Figure 15. The final communication with the attacker. He stopped responding once I informed the repository contained a flaw and asked if he wished me to analyze and fix it. I could offer it for free to make sure that he was acting in guilty motives.
Actually, I came across another similar attempt recently. I met them on Moonlightwork, another matching platform for remote jobs.
It followed almost the same scenario with slight difference in the codebase being in Next.js while the other was in React/Express. They had the attack script in the different places in the file tree.
Although I haven’t examined this codebase fully yet, I believe it was from the same group as it would send the exfiltrated data to the IP address which also is listed as used by North Korean Lazarus Group in an article.
New Version of BeaverTail macOS Malware Identified
Figure 16. The implanted code is placed as error.js
middleware in Express app codebase. It looks differently then the previous one on the surface presumably they used different obfuscators.
Figure 17. De-obfuscation reveals that they are mostly identical.

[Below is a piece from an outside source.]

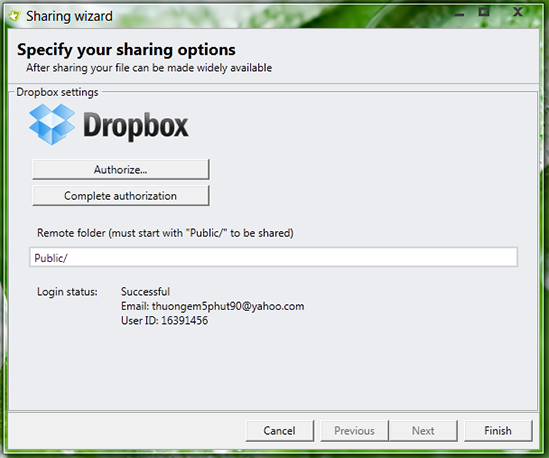This screenshot has height=458, width=549.
Task: Click the Sharing wizard app icon in title bar
Action: [x=14, y=16]
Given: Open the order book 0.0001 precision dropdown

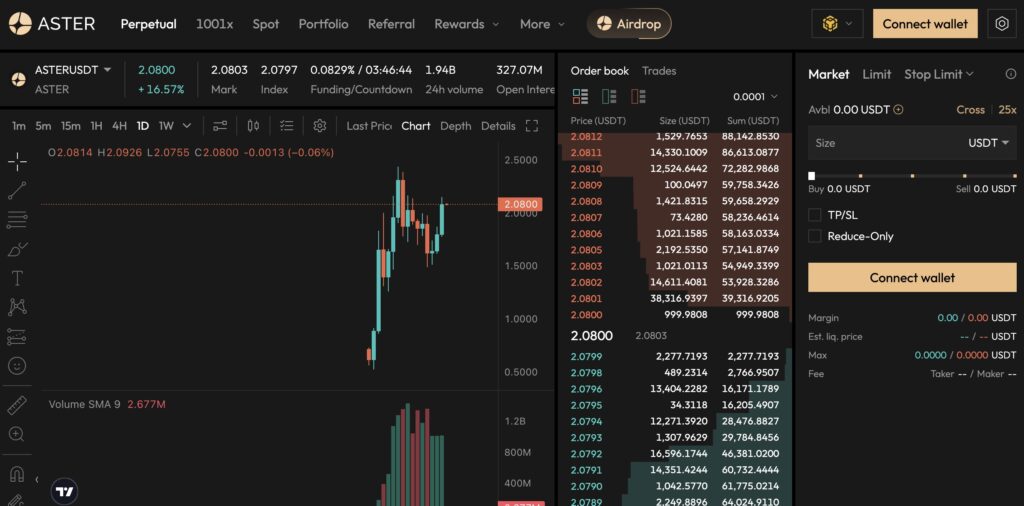Looking at the screenshot, I should [x=755, y=97].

Figure 18. The article (*4) indicates the link of the IP address to the NK hackers.
Figure 19.
So for this attacker, I decided to bait by asking, “which PC should I use for this - the one with my wallet or the one without?” I expected them to push hard for the wallet-equipped PC, but interestingly, they responded “either is fine.” However, they added “the sooner the better.”
Figure 20.
Figure 21. The attacker's response to my bait question, showing indifference to which PC I used (at least on the face), but urgency in getting started.
Figure 22
To rule out the possibility that they were an innocent company unknowingly infected with malware to and being used as a pawn, I decided to inform that there was something suspicious in the repository. I haven’t heard from them since then.
I suspect these individuals aren’t North Korean hackers themselves, but rather operate as “runners” - using tools created by the Lazarus Group to carry out attacks. They likely get rewarded if they successfully exfiltrate data. This probably explains why they weren't particularly fixated on targeting PCs with potentially higher value - they're just playing the numbers game.

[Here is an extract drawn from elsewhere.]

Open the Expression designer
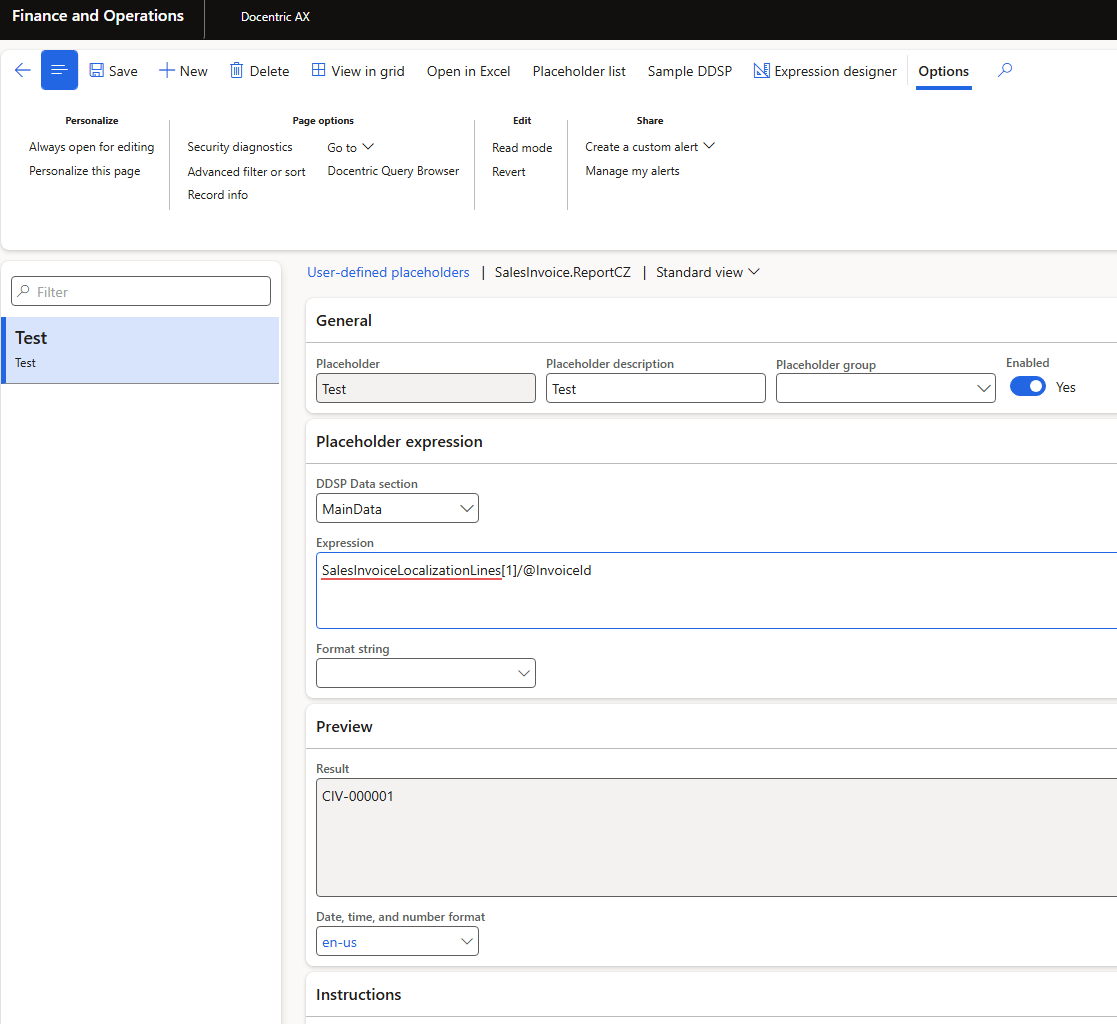The width and height of the screenshot is (1117, 1024). coord(825,71)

Blockchain developers might not be a highly profitable target group, but in general, developers often execute code written by others or run scripts fetched from the internet via curl. Considering the context of contracting with freelancers, it's a scenario where it’s hard to feel a sense of discomfort.

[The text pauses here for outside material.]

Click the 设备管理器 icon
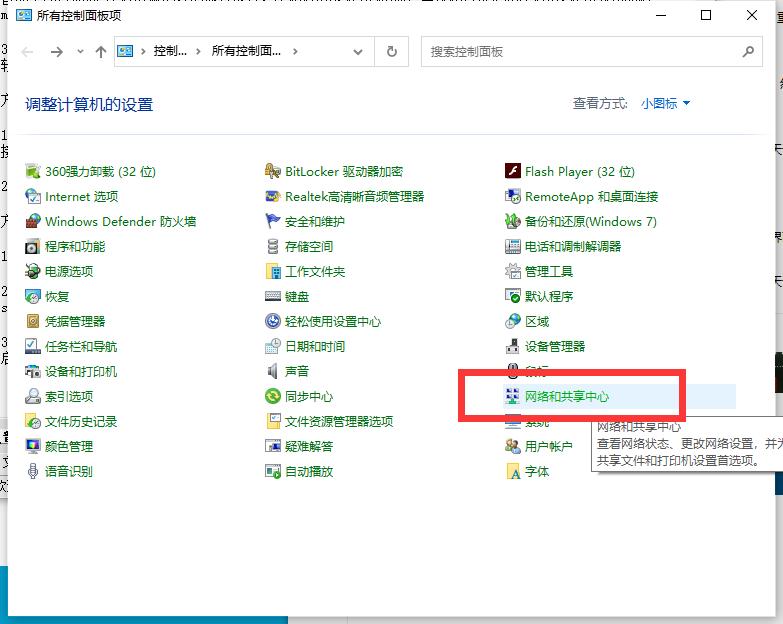Image resolution: width=783 pixels, height=624 pixels. 513,347
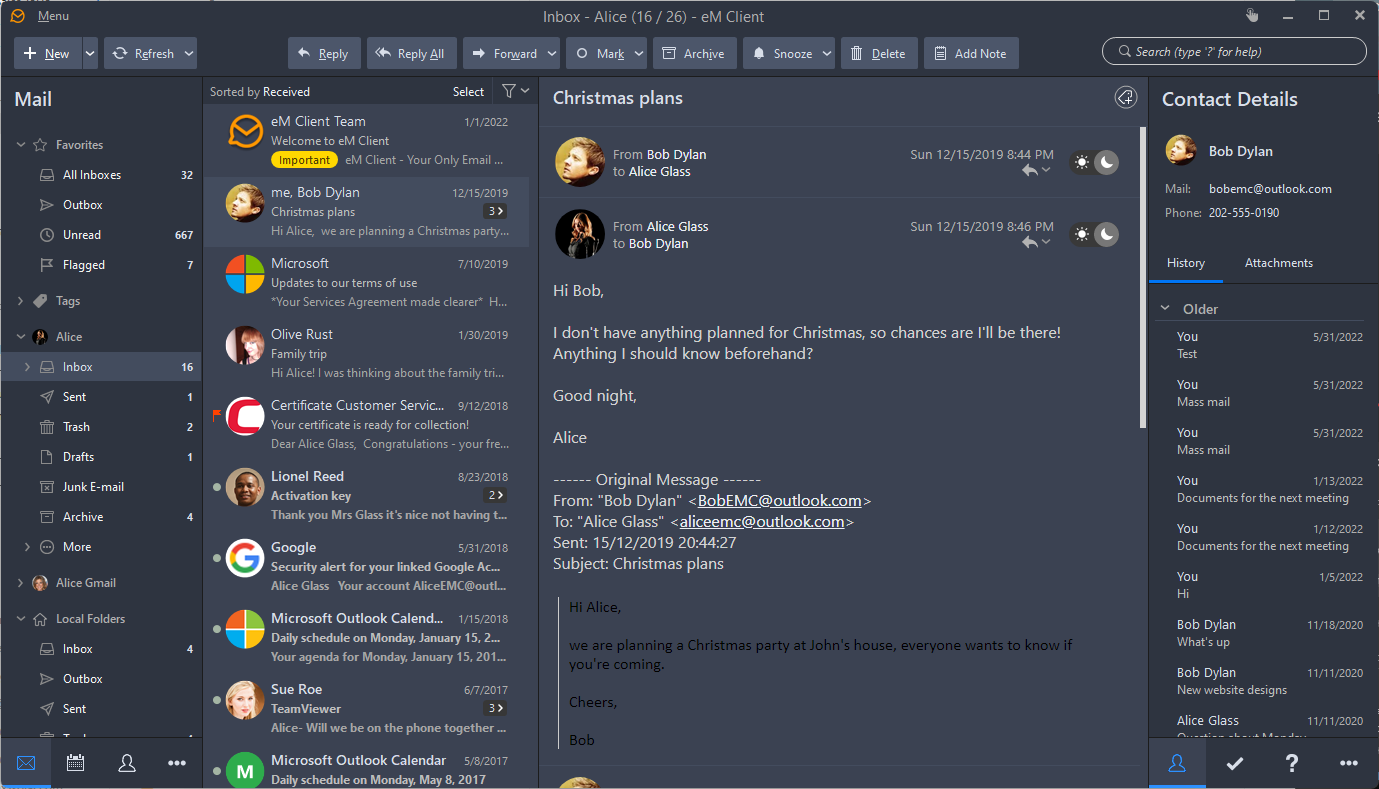Open the Snooze dropdown arrow

(x=827, y=54)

On the flip side, developers are generally more aware of potential attack risks, so the success rate might not be particularly high. However, Blockchain developers often receive payments in cryptocurrency. Considering the existence of decentralized exchanges and the minimal need for third-party intermediaries in peer-to-peer transactions, the overall expected profit from targeting this group might actually be higher than from ordinary targets.
I wrote for this article for raising awareness to the ongoing social engineering efforts in the job market.